The U.S. Senate Chamber. Credit: Architect of the Capitol

Members of the U.S. Senate came together Thursday to support employee stock ownership plans.

The chamber approved two ESOP bills by "unanimous consent" and sent them to the U.S. House.

One bill, introduced by Sen. Roger Marshall, R-Kan., would set a statutory definition of the term "adequate consideration" in connection with mergers, acquisitions and other transactions involving ESOPs.

Another bill, introduced by Sen. Bill Cassidy, R-La., would add two representatives from the ESOP community to the ERISA Advisory Council, a body that helps the U.S. Labor Department and the department's Employee Benefits Security Administration oversee matters related to the Employee Retirement Income Security Act.

The Senate uses a unanimous consent process to handle legislation that has no noteworthy opposition. Passage through the process means that no one on the Senate floor opposed approval of the bill.

Adequate consideration: ESOPs give the owner of a privately held company a way to put an ownership stake in the hands of employees.

ERISA requires benefit plan fiduciaries to make sure that parties involved with plan transactions provide "adequate consideration," but it and the Labor Department have not created a well-defined method for ESOP fiduciaries to value the ESOPs.

The bill passed by the Senate Thursday would let an ESOP fiduciary make a "good faith reliance" on "valuation provided by an independent valuation expert or business appraiser that has relied upon the principles and methodologies set forth in Internal Revenue Service Revenue Ruling 59–60 (as amplified and modified by the Internal Revenue Service from time to time)."

Ruling 59-60 sets out the standard IRS rules for valuing assets.

Provisions state that the bill would not expand or limit the Labor secretary's authority to interpret the term "adequate consideration" and would not change the fiduciary's obligations to the plan participants.

ERISA Advisory Council: The ERISA Advisory Council bill would add two members to the main council.

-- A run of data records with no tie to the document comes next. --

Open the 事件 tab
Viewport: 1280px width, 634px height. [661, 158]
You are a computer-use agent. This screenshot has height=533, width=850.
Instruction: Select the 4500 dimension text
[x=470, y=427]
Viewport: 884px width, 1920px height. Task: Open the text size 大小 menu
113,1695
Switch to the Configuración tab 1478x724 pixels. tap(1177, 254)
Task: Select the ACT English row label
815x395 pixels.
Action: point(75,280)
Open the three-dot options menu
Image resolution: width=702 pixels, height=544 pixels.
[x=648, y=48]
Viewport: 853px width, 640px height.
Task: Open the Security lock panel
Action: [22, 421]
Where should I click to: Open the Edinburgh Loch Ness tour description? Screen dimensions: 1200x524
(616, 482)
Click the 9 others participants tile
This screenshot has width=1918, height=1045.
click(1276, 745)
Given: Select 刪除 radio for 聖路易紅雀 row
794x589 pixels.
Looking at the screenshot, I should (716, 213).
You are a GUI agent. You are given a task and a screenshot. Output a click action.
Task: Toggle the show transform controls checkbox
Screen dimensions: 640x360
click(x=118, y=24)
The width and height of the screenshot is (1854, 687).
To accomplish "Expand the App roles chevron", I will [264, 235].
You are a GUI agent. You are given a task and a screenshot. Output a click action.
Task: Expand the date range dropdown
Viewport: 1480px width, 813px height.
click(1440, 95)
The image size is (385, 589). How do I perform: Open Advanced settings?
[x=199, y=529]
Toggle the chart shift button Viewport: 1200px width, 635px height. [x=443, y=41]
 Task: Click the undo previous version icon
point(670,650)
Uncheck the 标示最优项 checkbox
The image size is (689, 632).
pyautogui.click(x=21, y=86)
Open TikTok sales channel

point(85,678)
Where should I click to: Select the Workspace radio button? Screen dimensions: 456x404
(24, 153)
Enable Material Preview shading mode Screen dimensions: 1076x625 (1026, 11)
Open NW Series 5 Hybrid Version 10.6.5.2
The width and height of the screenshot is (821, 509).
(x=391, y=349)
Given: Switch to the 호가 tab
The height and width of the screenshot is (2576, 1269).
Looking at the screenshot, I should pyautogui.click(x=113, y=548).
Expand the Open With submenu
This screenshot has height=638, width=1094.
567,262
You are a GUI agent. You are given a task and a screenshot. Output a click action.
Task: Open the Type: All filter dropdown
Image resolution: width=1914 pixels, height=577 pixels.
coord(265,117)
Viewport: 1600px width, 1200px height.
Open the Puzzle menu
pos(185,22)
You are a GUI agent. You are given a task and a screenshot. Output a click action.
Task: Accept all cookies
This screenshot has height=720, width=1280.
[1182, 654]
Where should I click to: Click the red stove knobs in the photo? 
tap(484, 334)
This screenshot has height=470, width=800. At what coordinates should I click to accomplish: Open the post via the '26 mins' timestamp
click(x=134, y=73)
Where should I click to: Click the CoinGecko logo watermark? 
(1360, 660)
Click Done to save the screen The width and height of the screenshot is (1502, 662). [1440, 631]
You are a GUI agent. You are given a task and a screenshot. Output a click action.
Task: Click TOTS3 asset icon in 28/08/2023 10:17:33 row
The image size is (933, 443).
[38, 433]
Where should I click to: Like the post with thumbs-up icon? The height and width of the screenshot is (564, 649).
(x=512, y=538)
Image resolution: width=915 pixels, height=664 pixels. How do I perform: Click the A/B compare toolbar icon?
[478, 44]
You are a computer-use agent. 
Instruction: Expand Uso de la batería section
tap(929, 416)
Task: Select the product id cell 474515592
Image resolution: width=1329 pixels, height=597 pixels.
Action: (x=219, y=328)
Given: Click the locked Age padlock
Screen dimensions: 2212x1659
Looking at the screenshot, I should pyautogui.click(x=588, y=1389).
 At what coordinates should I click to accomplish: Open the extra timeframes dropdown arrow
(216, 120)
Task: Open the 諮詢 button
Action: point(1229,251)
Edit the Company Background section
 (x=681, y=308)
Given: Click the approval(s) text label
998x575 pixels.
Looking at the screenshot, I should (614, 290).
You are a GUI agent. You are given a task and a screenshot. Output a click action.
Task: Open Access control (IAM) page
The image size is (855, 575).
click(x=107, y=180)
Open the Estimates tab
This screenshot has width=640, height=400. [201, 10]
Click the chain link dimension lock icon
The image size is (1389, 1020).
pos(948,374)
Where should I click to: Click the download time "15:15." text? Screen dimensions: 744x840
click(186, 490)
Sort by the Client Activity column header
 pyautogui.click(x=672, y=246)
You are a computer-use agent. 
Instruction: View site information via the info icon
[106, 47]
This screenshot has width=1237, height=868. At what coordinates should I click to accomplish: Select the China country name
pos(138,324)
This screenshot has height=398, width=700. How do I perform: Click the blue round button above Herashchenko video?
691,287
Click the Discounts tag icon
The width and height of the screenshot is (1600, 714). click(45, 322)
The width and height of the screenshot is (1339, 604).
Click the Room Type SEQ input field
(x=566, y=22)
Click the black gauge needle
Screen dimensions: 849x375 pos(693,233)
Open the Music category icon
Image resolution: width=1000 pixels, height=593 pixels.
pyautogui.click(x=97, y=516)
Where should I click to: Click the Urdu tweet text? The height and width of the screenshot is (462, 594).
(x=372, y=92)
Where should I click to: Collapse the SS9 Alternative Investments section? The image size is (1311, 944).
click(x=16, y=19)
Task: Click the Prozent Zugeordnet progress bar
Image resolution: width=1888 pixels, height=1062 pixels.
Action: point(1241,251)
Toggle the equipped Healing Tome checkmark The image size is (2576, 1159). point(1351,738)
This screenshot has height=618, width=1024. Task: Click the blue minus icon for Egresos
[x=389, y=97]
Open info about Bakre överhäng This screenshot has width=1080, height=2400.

It would also create a seven-member Advisory Council on Employee Ownership.

All seven members would be appointed by the Labor secretary.

Four would represent employees, one would represent an ESOP sponsor, one would represent an ESOP provider and one would represent a group for ESOPs or for worker-owned cooperatives.

No more than four members of the council could be members of the same political party.